Safran Group doubles down on aerospace

French diversified aerospace, defence and security company Safran Group has revealed new moves which will re-orientate the company back towards aerospace manufacturing.

In an announcement on Monday, the company reportedly announced a review of many of its security holdings.

Primarily, Safran Group will look to sell off its airport explosives detection business, part of a wider subsidiary of the company called Morpho Detection.

“We have never been able to find any kind of synergies with the rest of the security businesses,” said Safran chief executive Philippe Petitcolin according to the Wall Street Journal.

The rest of Morpho Detection could also be up for sale, with company representatives reportedly saying that they would consider all options.

These moves were taken as Safran prepares to pivot the company back towards its main focus as an aerospace and defence manufacturer.

Currently the company already generates 28% of its revenue from the sale of jet engines, with significant addition revenues for other aerospace activities such as rocket motor and composite material production.

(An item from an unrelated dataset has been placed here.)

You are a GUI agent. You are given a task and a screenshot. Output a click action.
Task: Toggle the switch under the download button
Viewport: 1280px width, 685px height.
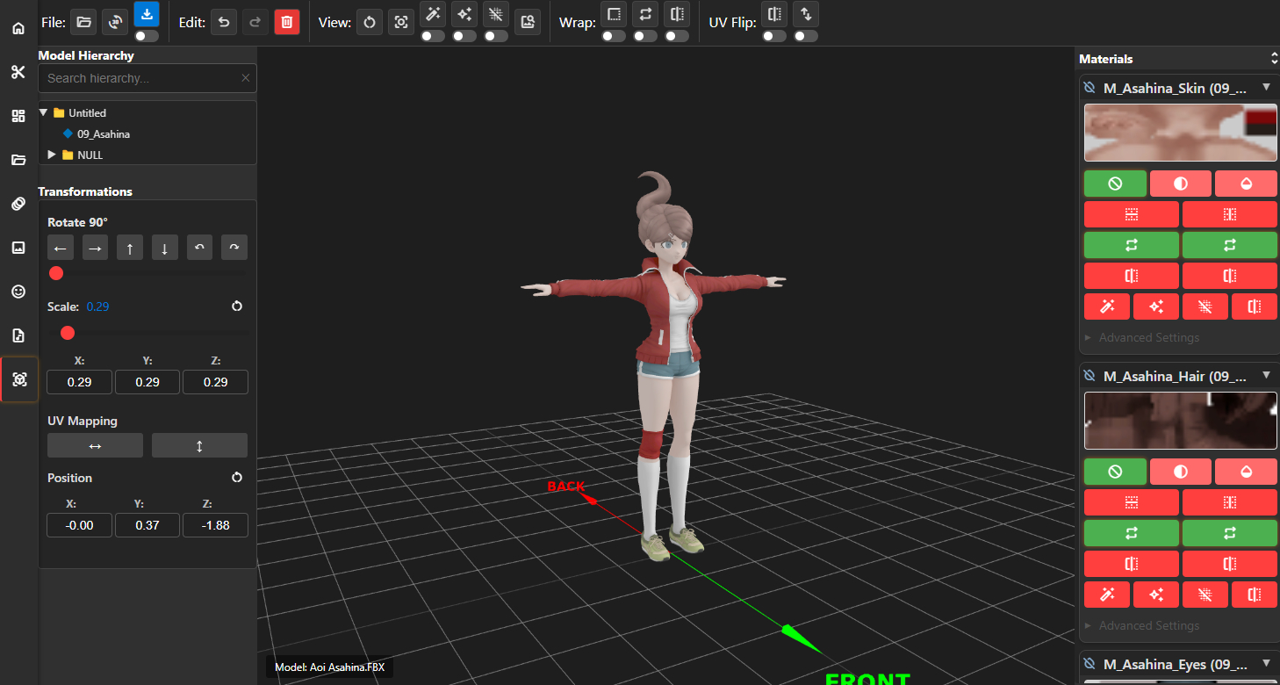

As well, on Monday Safran identified their aircraft component manufacturing business as one key area for expansion.

Fuelled by record jet engine sales, Safran now has a significant cash holding, causing speculation that it may engage in new acquisitions in the near future – something the company’s management has so far remained tight-lipped about.

Negative market reception

While Safran was keen to spin the re-orientation of the company in a positive light, it did not receive the same reception from the markets.

Upon announcement of the security-related sales, the company’s stock price saw an immediate fall of around 9%, before regaining some of these losses over the next days.

One possible reason for this is that Safran’s security business is far from failing, and Morpho Detection alone reportedly generated $300-400m in revenues over the last year, making it an unusual sale.

As well, concerns persist that record profits from engine sales are not sustainable in the medium-to-long term, a factor which could weaken margins in the coming years.